I'm not sure I will ever convince my body not to fight the coming cold.  I certainly never expect to be fully accepting of transition.  But maybe in these two ideas I can start to remove a finger or two from the rungs, or lose a name, or even (gasp!) be comfortable in uncertainty.  It's daunting to consider, but maybe it's worth the risk.

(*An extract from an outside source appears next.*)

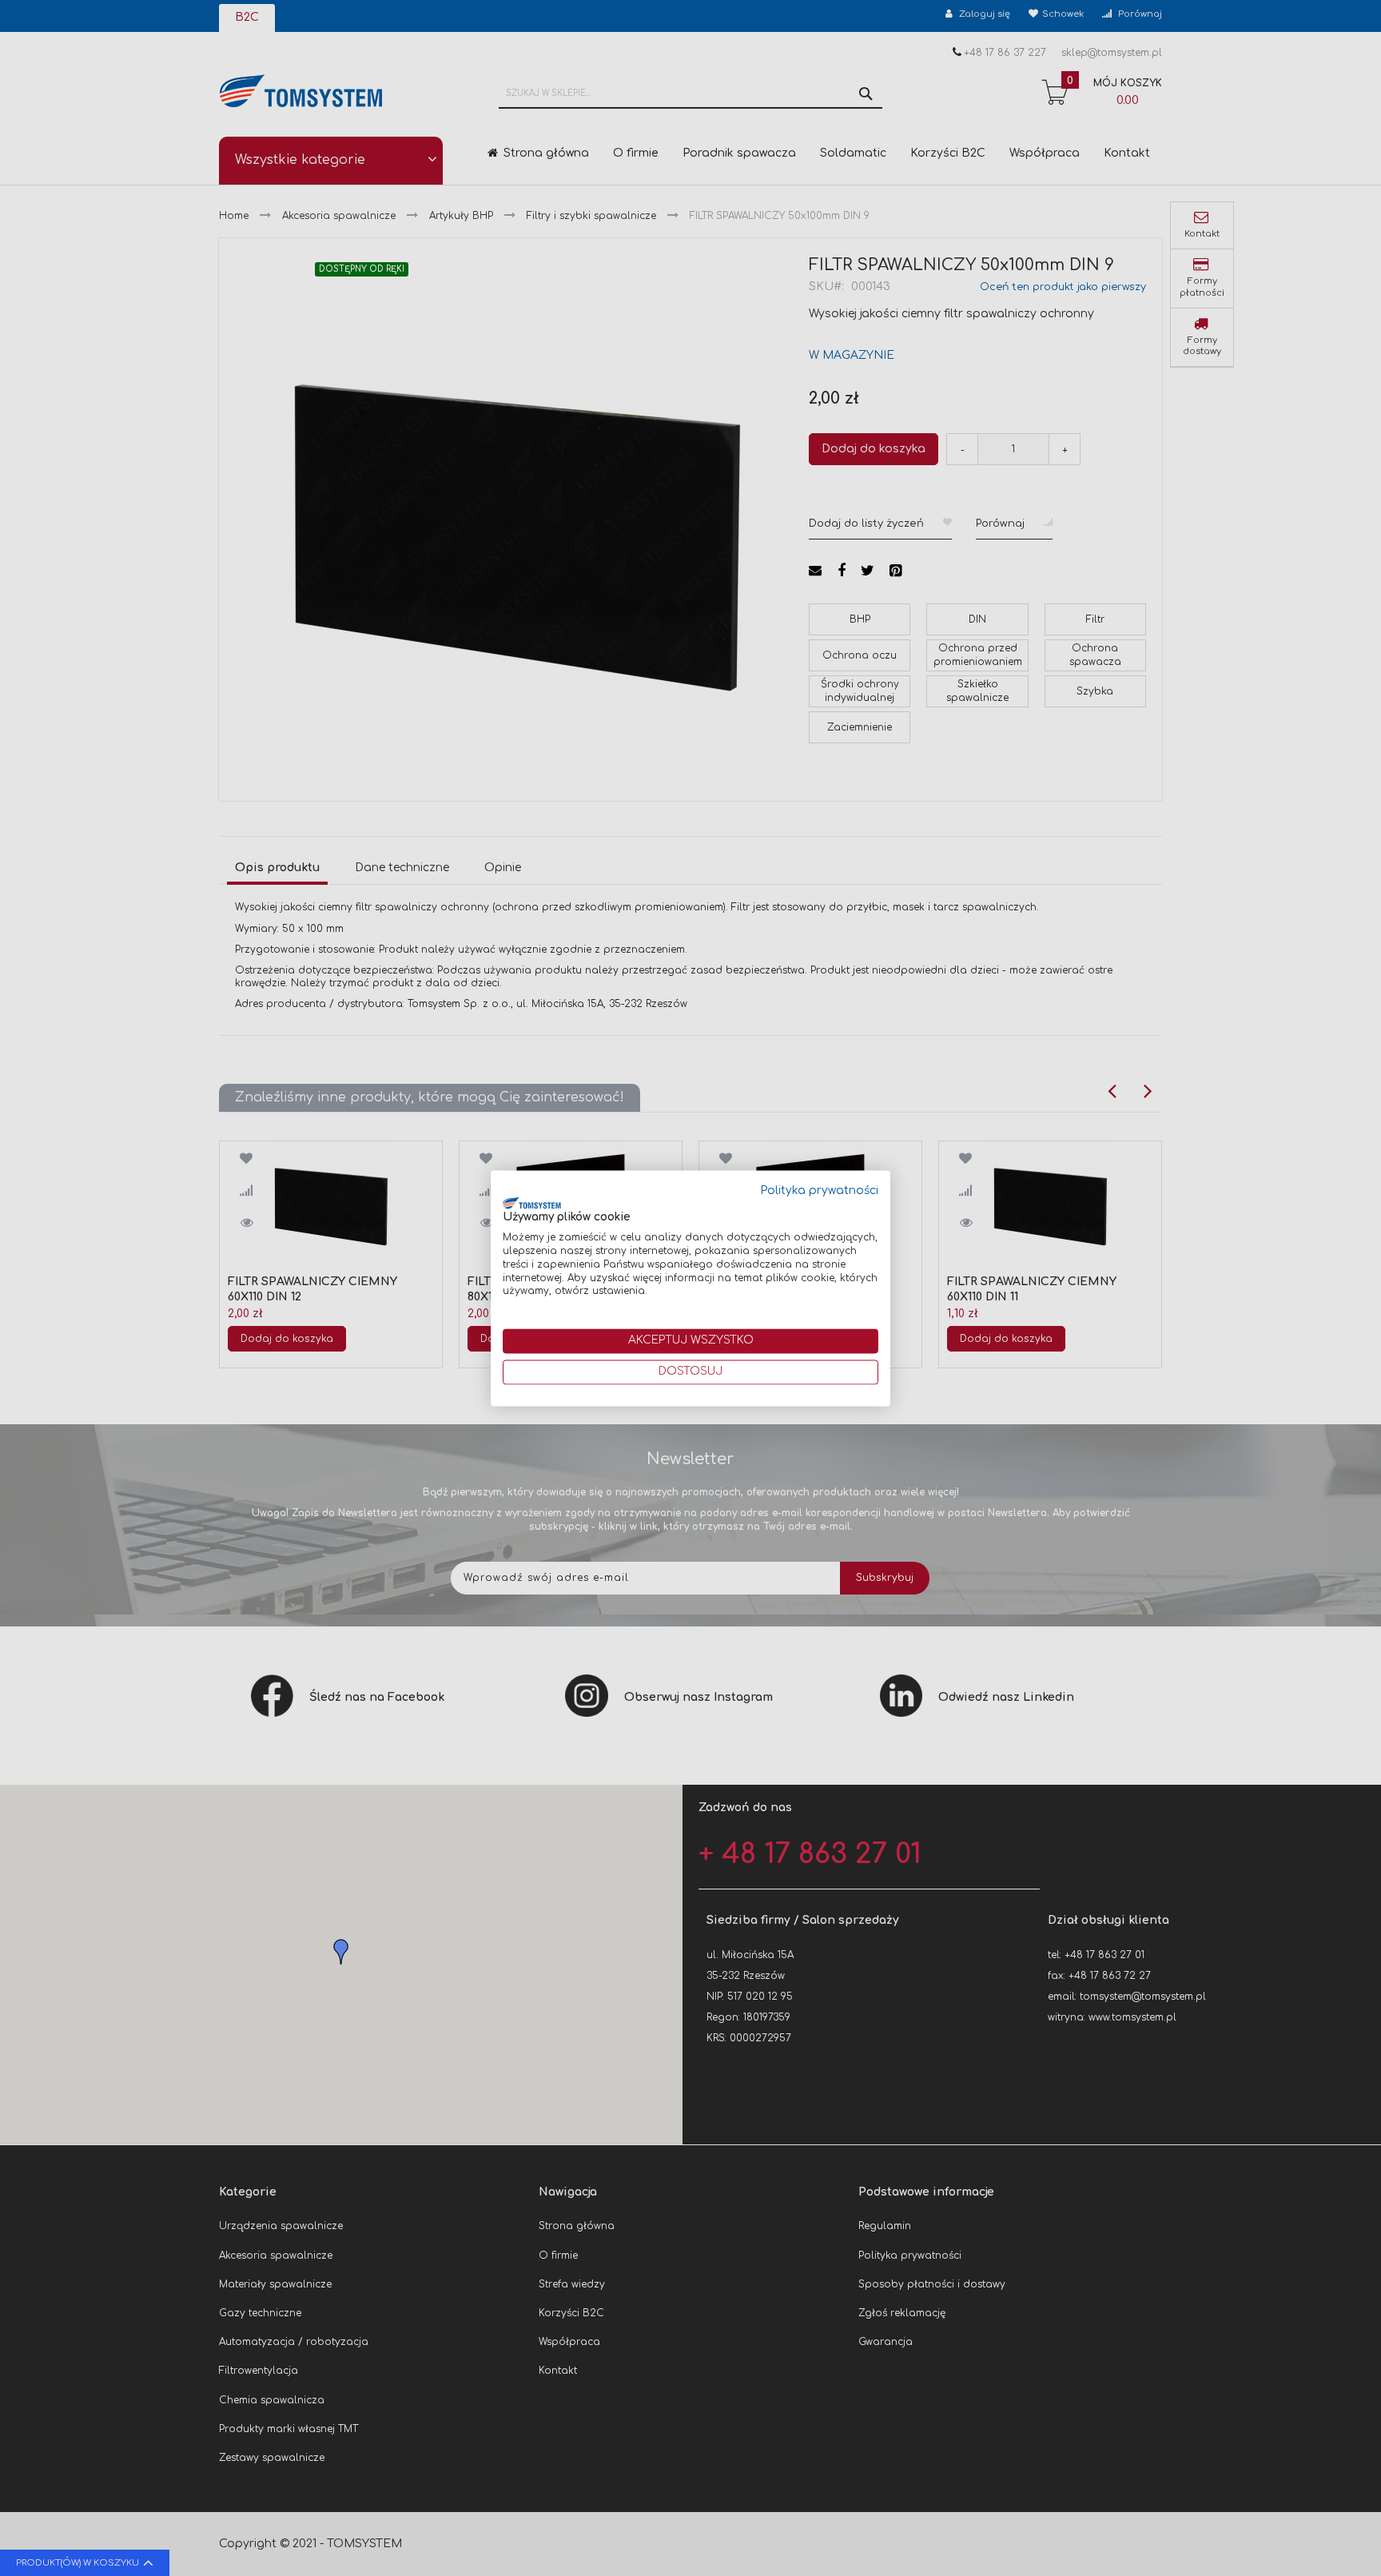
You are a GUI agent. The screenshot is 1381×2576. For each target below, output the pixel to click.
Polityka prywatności (819, 1190)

The Age of Miracles by Karen Thompson Walker
The Brief Wondrous Life of Oscar Wao by Junot Diaz
The Layers by Stanley Kunitz

Song list:
Words Fail You by Kris Delmhorst


Half Pint the Buckeye said...

Wow. Truly profound insight in there, Katy. Thank you for this entry and for your bravery to embrace the transitions as well as those trusty rungs. Needed this reminder. :-)

Adam Hirsch said...

Wow. You hold and evoke an emotional moment so artfully and well, you make me look at our own coming autumn differently. Nicely penned! (typed, whatever.)

Tracy said...

It's totes worth the chance and the risk!
I might not cope with change any better than the next lady. But I'm particularly well suited (or maybe well-practiced) at dwelling in the waiting space. I love the changes of the seasons more than I can describe. It helps to read you peal these layers away- helps remind me of the cool ways we are different. And remind me how busy your brain is. Ilu.